You know deep down you can’t do the things you had on your mind. Your mind has you simply driving for food and thinking the crazy dreams like exploring Asia. It cuts you up. You don’t just deal with the physical pain but the emotional disappointment and realisations is another strain of pain. So many hard realities to get your head around and accept.
To love with no barriers, experience adventures without a second thought, to wake up pain free. The thoughts that roll through your mind 24/7.
You pray for change and improvements and try to think of ways to make things better.
In relationships, goal setting, careers and life. You don’t just sit and grieve. We have times when we need to cry, we really need a good cry. But that time makes up about 10 per cent, and is the time we use to ourselves - alone. The rest of the 90 per cent is the ‘kick ass’ mind set.
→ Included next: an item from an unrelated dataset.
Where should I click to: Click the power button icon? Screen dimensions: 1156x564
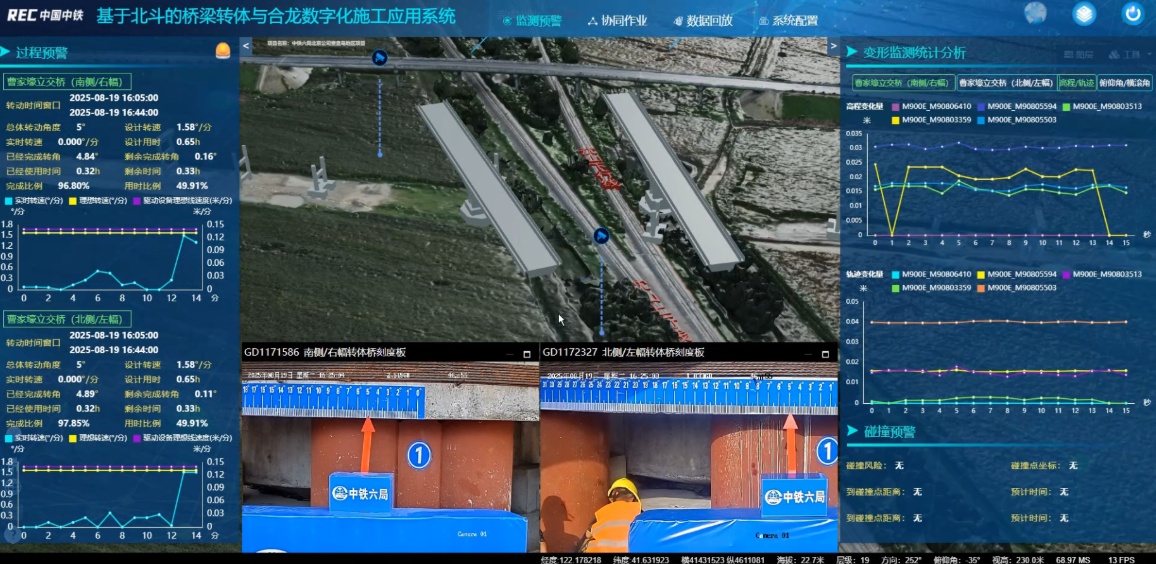point(1132,14)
That kick ass state of mind can be amazing to keep focus and finding purpose in life but it can also means that people expect more of you. You are there, laughing, ‘looking well’ and seemingly untouched by pain. Their expectations make you put the extra effort in, to live up to their ideals. You must be well, you rock it every time? They don’t see the next day unable to move out of bed, throwing your body around hoping for the best, crying... crying, losing patience and feeling irritable and back in the doctors clinic with flare up symptoms.
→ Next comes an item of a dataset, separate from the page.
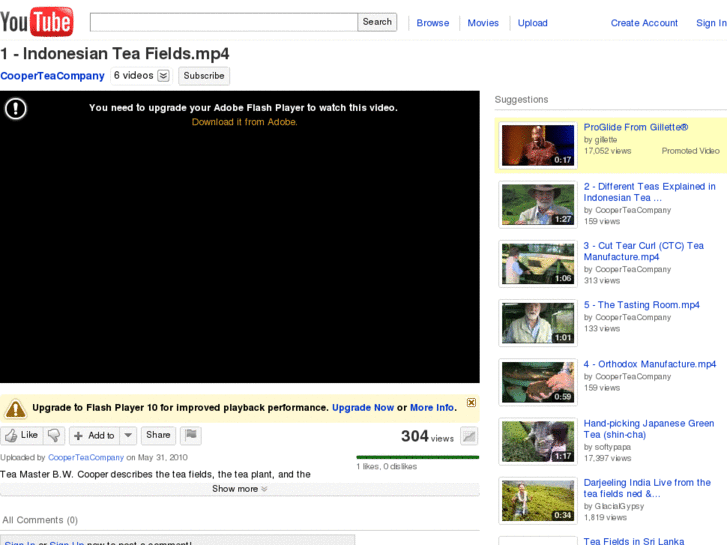Click the exclamation icon in player
The width and height of the screenshot is (727, 545).
(16, 109)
They don’t realise that I put myself through hell, and cause myself 3 days of extra pain for one night of being the person I want to be, want to be remembered for and what people expect of me. I don’t just do it for the people that surround me. I do it for my own sanity. I, too want to feel life, see life, experience life. For myself, I deserve that. My desire for those pleasures outweigh a thousand times the extra pain I experience. I can’t admit my often ‘reckless’ decisions in person and retreat quickly if I begin struggling for I am so ashamed of losing that public ideal in person. My blog offers me a platform where I can be open, I can express my sadness and pain without seeing the disappointment and judgements on people’s faces. I know that seems a little cowardly but I am naturally a shy person and reaching this point has taken a lot for me. I’ve pushed myself in ways I didn’t think I ever would, so I may get over this fear and improve.
Pacing is difficult and a skill I am yet to master.
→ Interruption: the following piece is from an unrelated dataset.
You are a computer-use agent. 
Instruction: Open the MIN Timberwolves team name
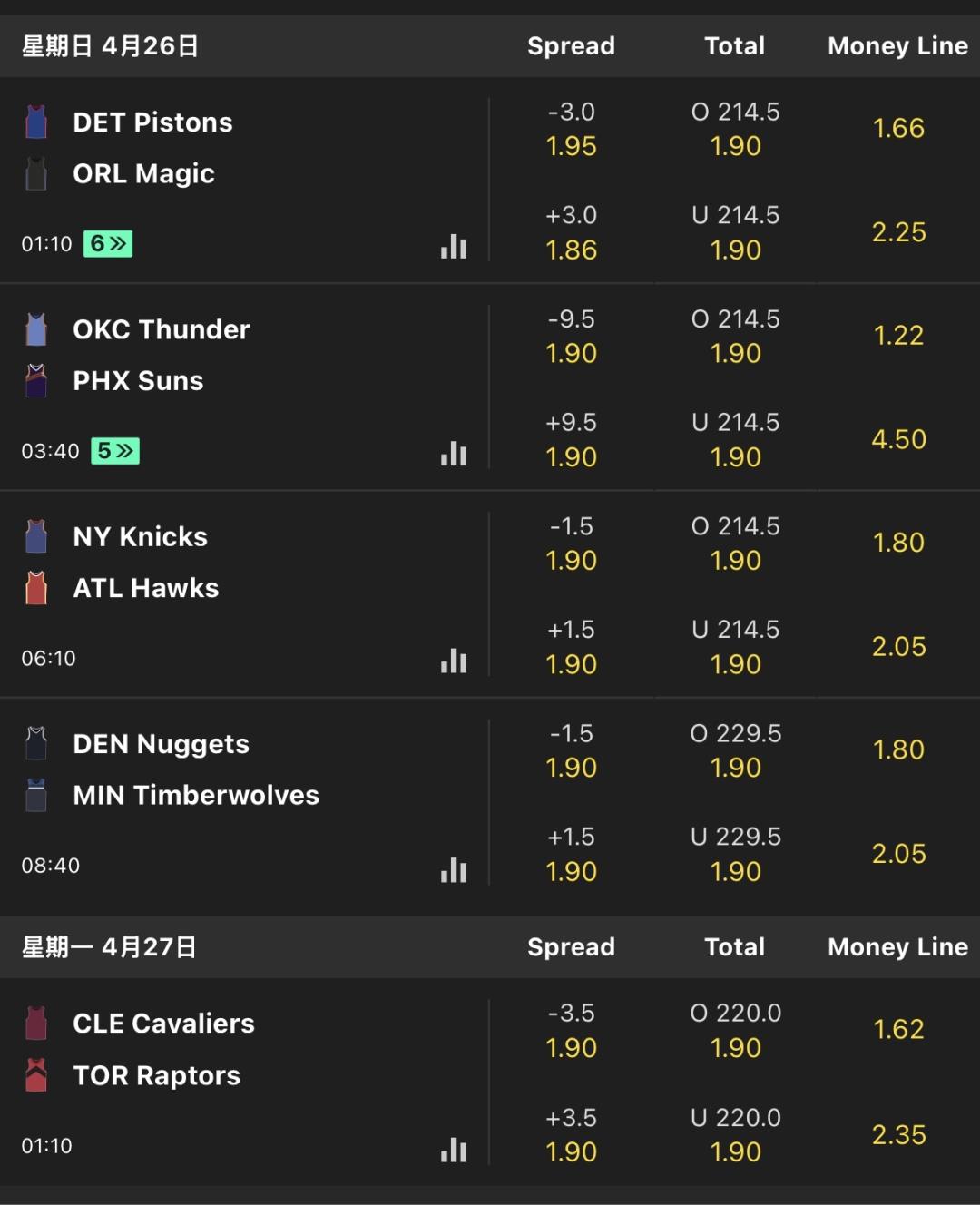click(x=196, y=796)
I am admittedly an all or nothing kind’a girl.
I am learning and adapting to accept only having one day at the weekend out rather than two, going later to parties and staying just for a few hours rather than 8 hours and so on.
Not always easy! Especially for a girl that easily gets bored and always wants to be proactive, not waste time. A girl that is that never late, on time is late. Having to adapt your own ideals and expectations of yourself is difficult.
School doesn’t teach you ANY of this.
I am lucky to have amazing friends and family who enjoy me and ask me to host events so I can feel most comfortable but see them all. ( they all have a fun time too - which is a massive bonus ). Their acceptance and them slowly learning my realities, like my blog allows me to be open and sometimes be little more fragile, real and open with them. That helps my overall health because, gosh. Simple events, often mean hours of preparation before the actual event even begins. They can help and support rather than me keeping my walls up and them not being able to see the true picture and understand.
The last few days I’ve felt very unwell. My digestion causing me massive upset too. We will see what Monday brings and although it frustrates me more than ever. The weekend will have to be paced. I won’t be relaxing all the time though - I would go insane... with pain.
We as always pray for better days but make the most of everyday.